J Emerg Med. 2023 Jun 5:S0736-4679(23)00306-2. doi: 10.1016/j.jemermed.2023.05.012. Online ahead of print.
BACKGROUND: Status epilepticus is associated with significant morbidity and mortality and is divided into convulsive status epilepticus and nonconvulsive status epilepticus (NCSE).
OBJECTIVE: This review provides a focused evaluation of NCSE for emergency clinicians.

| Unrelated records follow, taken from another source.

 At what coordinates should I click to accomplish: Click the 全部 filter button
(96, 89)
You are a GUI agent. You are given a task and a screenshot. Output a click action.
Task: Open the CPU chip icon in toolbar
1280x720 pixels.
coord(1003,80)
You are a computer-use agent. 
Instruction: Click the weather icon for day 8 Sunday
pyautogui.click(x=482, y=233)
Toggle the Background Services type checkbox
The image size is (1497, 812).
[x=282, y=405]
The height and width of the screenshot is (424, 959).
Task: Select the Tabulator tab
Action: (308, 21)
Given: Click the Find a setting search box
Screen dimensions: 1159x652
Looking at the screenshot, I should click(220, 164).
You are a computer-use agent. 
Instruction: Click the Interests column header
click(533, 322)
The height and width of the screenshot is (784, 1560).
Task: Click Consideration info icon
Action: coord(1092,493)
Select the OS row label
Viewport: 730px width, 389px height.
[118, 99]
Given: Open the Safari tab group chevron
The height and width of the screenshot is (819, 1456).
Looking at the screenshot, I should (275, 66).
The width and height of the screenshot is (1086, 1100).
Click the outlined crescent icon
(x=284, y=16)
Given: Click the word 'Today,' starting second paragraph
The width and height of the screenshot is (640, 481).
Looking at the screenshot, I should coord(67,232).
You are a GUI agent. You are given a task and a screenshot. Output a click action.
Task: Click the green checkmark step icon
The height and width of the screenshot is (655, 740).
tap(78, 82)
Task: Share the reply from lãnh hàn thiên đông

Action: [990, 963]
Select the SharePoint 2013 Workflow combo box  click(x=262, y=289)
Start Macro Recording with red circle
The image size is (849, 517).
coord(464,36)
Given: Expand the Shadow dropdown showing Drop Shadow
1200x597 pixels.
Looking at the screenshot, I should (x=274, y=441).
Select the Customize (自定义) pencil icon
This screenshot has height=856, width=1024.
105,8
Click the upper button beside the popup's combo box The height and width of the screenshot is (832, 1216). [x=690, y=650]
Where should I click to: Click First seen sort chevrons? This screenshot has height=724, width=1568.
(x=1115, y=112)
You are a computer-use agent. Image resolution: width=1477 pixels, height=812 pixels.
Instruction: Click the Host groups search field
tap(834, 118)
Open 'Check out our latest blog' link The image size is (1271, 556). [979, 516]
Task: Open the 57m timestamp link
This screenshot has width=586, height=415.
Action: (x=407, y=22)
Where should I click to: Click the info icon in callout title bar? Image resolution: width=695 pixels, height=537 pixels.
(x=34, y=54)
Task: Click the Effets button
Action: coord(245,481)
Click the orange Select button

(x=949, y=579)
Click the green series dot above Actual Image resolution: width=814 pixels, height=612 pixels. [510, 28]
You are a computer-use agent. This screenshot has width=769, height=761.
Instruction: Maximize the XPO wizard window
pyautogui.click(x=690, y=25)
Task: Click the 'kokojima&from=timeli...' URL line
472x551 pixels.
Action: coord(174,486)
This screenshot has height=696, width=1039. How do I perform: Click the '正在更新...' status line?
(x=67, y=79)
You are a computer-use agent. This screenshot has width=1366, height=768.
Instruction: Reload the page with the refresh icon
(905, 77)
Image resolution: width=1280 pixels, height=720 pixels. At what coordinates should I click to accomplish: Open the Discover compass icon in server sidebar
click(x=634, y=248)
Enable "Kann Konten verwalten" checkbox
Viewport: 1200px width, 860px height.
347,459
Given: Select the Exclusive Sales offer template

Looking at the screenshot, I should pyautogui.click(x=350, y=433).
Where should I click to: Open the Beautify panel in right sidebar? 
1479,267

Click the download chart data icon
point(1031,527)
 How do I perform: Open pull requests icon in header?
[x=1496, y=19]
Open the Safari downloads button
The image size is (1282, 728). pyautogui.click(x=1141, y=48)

DISCUSSION: NCSE is a form of status epilepticus presenting with prolonged seizure activity. This disease is underdiagnosed, as it presents with nonspecific signs and symptoms, most commonly change in mental status without overt convulsive motor activity. Causes include epilepsy, cerebral pathology or injury, any systemic insult such as infection, and drugs or toxins. Mortality is primarily related to the underlying condition. Patients most commonly present with altered mental status, but other signs and symptoms include abnormal ocular movements and automatisms such as lip smacking or subtle motor twitches in the face or extremities. The diagnosis is divided into electrographic and electroclinical, and although electroencephalogram (EEG) is recommended for definitive diagnosis, emergency clinicians should consider this disease in patients with prolonged postictal state after a seizure with no improvement in mental status, altered mental status with acute cerebral pathology (e.g., stroke, hypoxic brain injury), and unexplained altered mental status. Assessment includes laboratory evaluation and neuroimaging with EEG. Management includes treating life-threatening conditions, including compromise of the airway, hypoglycemia, hyponatremia, and hypo- or hyperthermia, followed by rapid cessation of the seizure activity with benzodiazepines and other antiseizure medications.
CONCLUSIONS: An understanding of the presentation and management of NCSE can assist emergency clinicians in the care of these patients.